Dataset entries:

------------

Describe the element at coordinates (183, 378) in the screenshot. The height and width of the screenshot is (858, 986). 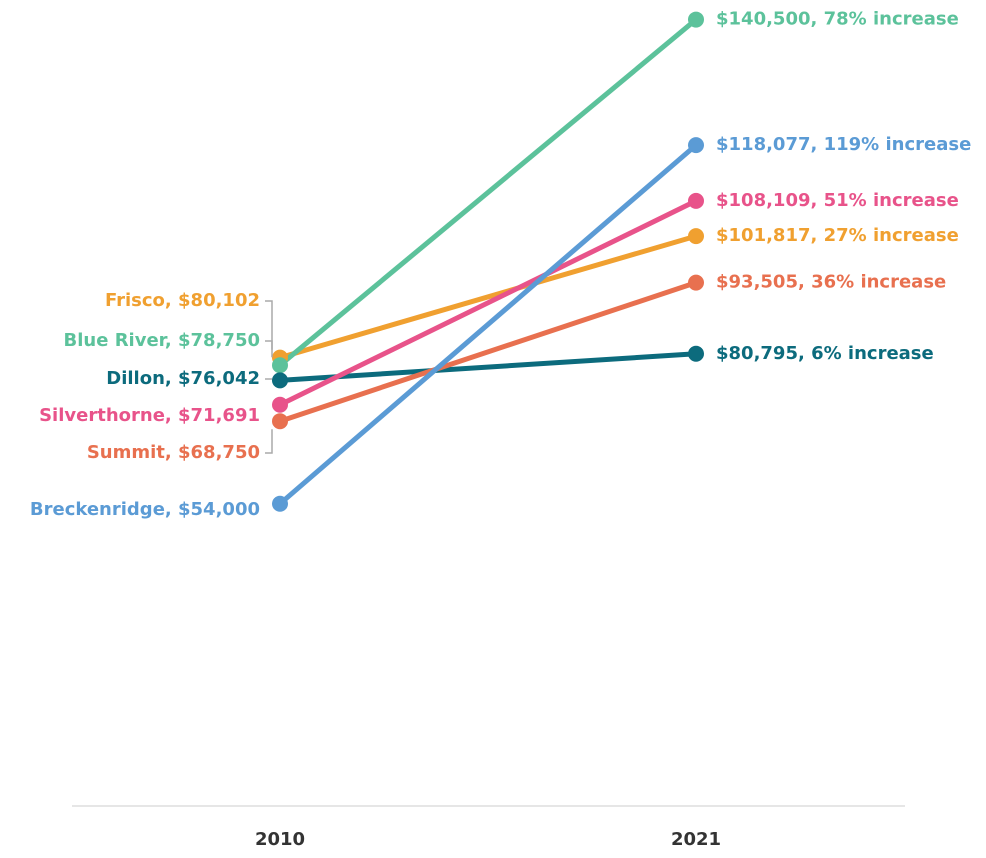
I see `start-label: Dillon, $76,042` at that location.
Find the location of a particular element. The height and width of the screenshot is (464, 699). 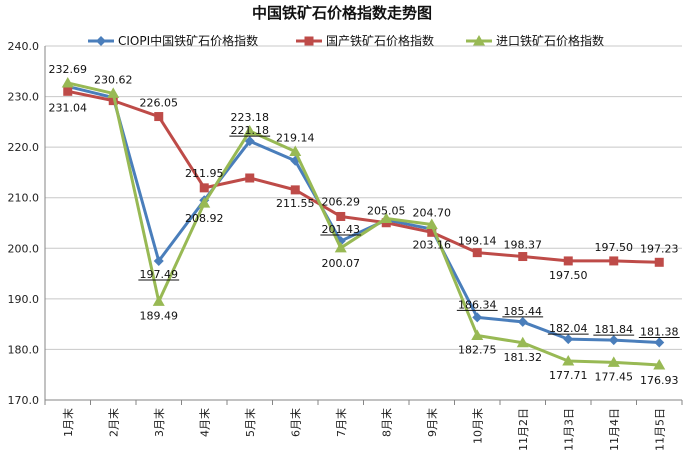

legend: CIOPI中国铁矿石价格指数 国产铁矿石价格指数 进口铁矿石价格指数 is located at coordinates (346, 40).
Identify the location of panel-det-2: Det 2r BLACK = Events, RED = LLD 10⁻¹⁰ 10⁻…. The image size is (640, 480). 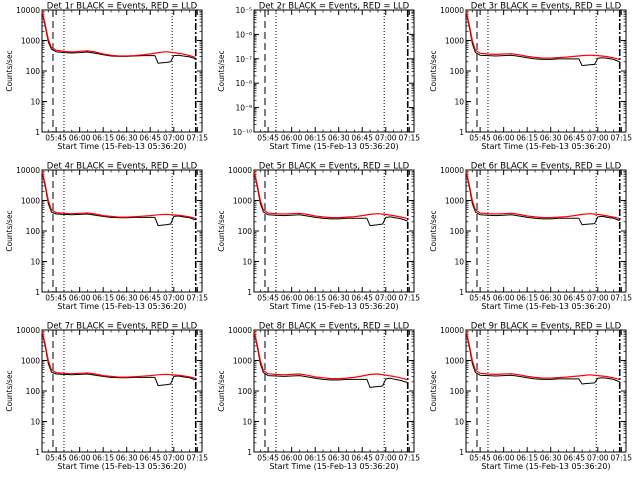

------------

→ **WHAT IS BEING ASKED**
Render every line of the records above as a Markdown table with the columns Row and Text, numbering the rows and omitting blank lines. Leave the pictures out of the table.

→ **ANSWER BOX**
| Row | Text |
|---|---|
| 1 | Describe the element at coordinates (183, 378) in the screenshot. The height and width of the screenshot is (858, 986).  |
| 2 | I see `start-label: Dillon, $76,042` at that location. |
| 3 | Find the location of a particular element. The height and width of the screenshot is (464, 699).  |
| 4 | legend: CIOPI中国铁矿石价格指数 国产铁矿石价格指数 进口铁矿石价格指数 is located at coordinates (346, 40). |
| 5 | Identify the location of panel-det-2: Det 2r BLACK = Events, RED = LLD 10⁻¹⁰ 10⁻…. The image size is (640, 480).  |